▶ [Given task] Put the lines below into a Markdown table with the columns No. and Line, starting with the line that contains "Image resolution: width=800" and going on through the line that contains "Home all axes", both included. Number them in order and leave out any blank lines.

▶ [Data section]
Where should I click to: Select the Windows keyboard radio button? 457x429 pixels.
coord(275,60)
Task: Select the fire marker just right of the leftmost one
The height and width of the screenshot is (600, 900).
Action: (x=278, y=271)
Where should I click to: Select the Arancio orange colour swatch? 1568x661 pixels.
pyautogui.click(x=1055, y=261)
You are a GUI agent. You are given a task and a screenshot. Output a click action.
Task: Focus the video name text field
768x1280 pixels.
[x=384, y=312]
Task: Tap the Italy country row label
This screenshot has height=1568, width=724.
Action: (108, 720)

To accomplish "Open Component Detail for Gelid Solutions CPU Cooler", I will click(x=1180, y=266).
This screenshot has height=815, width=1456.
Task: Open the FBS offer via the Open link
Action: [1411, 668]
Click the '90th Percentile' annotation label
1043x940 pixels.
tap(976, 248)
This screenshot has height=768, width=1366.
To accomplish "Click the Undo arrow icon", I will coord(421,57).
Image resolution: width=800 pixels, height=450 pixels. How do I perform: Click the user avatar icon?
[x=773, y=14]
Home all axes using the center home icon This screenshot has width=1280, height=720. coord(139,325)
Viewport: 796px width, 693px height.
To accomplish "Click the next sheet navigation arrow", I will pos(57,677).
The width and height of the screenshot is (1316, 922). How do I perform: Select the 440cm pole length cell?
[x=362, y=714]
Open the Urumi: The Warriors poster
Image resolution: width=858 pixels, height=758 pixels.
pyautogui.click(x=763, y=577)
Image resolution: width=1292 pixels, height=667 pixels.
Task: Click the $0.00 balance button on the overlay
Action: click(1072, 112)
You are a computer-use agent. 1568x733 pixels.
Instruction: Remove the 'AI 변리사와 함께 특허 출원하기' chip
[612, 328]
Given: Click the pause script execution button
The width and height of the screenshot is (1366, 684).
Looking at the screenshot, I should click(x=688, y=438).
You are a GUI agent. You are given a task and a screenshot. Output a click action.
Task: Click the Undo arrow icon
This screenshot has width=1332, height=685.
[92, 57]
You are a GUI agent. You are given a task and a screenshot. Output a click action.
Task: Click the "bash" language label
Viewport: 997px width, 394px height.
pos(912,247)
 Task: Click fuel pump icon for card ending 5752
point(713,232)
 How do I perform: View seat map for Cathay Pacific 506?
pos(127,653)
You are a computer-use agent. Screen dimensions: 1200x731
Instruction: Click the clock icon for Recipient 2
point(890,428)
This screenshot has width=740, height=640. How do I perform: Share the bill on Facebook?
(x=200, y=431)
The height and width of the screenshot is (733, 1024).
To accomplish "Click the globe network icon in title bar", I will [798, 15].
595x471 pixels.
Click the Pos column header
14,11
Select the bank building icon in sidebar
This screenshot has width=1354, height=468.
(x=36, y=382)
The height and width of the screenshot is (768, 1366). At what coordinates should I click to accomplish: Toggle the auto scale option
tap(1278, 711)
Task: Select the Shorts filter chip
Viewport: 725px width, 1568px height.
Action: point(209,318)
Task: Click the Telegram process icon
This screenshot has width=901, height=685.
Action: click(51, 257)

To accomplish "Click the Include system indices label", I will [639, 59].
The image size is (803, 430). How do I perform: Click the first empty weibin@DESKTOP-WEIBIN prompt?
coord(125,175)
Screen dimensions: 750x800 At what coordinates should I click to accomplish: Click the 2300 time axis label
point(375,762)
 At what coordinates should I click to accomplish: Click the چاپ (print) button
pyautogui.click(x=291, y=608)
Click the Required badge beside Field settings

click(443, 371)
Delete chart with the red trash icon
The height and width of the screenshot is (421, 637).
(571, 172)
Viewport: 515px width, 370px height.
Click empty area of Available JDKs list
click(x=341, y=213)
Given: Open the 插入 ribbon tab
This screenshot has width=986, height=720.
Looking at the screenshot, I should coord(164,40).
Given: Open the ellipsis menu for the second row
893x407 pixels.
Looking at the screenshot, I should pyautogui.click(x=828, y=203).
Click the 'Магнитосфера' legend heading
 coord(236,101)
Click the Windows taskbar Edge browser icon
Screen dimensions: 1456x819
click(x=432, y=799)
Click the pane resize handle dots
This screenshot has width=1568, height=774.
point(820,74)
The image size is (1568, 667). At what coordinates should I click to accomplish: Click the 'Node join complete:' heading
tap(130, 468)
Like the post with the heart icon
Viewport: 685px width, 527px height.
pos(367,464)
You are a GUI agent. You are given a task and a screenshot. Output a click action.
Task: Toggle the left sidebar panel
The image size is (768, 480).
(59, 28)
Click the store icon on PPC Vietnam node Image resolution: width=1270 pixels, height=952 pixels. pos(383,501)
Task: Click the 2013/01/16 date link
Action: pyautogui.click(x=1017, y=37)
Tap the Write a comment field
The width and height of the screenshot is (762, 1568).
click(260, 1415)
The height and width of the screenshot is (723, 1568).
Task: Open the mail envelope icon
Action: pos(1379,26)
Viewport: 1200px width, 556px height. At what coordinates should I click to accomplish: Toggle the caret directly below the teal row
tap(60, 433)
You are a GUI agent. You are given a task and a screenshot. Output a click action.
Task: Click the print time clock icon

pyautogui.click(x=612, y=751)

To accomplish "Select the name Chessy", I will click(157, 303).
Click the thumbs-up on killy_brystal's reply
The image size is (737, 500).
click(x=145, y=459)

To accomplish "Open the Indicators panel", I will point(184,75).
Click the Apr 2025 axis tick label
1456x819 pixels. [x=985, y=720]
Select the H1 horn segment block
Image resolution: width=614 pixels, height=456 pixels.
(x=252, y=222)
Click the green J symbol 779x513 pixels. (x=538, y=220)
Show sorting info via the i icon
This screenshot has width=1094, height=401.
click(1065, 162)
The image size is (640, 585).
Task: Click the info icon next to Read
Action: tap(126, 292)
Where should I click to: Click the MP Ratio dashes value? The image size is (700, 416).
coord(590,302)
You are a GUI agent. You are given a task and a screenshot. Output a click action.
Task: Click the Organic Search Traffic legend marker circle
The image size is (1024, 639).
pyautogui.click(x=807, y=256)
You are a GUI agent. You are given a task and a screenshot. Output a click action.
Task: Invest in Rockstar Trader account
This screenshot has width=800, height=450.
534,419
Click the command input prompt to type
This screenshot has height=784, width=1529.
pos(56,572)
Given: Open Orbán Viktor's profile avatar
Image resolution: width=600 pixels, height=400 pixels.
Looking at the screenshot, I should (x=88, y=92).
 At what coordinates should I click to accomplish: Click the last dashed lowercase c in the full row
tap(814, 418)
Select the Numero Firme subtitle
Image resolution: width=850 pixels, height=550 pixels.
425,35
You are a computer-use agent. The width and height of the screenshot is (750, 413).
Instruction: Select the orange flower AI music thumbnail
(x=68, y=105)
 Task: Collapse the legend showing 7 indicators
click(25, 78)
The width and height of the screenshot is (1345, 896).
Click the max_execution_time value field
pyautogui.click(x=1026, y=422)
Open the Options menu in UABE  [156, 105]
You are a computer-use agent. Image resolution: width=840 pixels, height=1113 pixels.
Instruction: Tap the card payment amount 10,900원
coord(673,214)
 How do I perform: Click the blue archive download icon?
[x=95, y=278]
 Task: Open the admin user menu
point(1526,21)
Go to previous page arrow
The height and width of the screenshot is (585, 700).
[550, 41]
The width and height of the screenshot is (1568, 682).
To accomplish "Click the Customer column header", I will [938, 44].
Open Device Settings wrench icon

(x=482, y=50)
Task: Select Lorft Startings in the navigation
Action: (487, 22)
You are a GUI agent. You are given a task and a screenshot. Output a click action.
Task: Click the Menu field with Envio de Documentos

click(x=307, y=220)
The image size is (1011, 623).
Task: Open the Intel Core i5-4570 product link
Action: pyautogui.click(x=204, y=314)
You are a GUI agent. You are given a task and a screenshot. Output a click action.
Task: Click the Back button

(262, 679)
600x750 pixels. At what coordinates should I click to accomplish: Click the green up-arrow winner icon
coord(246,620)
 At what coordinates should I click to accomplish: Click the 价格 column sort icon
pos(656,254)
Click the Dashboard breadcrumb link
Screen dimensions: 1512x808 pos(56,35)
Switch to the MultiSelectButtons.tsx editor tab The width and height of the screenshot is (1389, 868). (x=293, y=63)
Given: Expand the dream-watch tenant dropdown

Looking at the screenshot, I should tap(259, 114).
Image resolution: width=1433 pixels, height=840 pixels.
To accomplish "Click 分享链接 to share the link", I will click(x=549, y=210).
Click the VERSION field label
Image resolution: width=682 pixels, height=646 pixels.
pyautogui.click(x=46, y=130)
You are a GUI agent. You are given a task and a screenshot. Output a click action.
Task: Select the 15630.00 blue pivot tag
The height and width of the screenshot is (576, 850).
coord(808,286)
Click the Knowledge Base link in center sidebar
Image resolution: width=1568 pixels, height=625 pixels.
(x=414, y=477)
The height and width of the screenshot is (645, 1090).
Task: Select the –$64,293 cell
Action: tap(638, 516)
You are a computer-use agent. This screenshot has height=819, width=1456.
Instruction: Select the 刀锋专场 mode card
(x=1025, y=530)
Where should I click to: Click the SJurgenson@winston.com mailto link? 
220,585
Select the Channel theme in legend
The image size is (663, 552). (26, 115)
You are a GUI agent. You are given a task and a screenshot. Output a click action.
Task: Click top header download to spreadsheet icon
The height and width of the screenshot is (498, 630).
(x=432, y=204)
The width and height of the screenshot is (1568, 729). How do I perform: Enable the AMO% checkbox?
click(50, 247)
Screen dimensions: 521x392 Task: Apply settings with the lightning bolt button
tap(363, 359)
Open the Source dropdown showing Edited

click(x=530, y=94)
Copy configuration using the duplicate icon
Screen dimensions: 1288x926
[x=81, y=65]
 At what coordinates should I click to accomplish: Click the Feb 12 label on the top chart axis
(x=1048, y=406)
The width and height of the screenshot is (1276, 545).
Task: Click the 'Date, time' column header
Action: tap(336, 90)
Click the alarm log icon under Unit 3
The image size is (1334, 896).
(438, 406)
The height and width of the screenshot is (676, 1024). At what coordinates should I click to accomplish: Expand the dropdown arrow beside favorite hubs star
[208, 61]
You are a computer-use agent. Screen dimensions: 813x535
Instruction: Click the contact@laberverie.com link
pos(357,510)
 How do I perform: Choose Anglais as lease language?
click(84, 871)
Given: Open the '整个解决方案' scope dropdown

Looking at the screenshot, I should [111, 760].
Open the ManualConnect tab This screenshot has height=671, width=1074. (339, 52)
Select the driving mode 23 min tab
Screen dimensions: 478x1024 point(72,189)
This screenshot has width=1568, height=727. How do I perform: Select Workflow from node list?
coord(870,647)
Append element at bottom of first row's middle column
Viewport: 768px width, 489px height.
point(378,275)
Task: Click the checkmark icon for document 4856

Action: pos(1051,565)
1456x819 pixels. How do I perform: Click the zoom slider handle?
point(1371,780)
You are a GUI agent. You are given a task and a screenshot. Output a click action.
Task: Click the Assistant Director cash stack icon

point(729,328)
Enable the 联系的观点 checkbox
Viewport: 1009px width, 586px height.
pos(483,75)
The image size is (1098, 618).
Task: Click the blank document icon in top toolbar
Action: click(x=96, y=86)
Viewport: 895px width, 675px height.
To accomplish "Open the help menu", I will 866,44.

▶ [The reply]
| No. | Line |
|---|---|
| 1 | Image resolution: width=800 pixels, height=450 pixels. How do I perform: Click the user avatar icon? |
| 2 | [x=773, y=14] |
| 3 | Home all axes using the center home icon This screenshot has width=1280, height=720. coord(139,325) |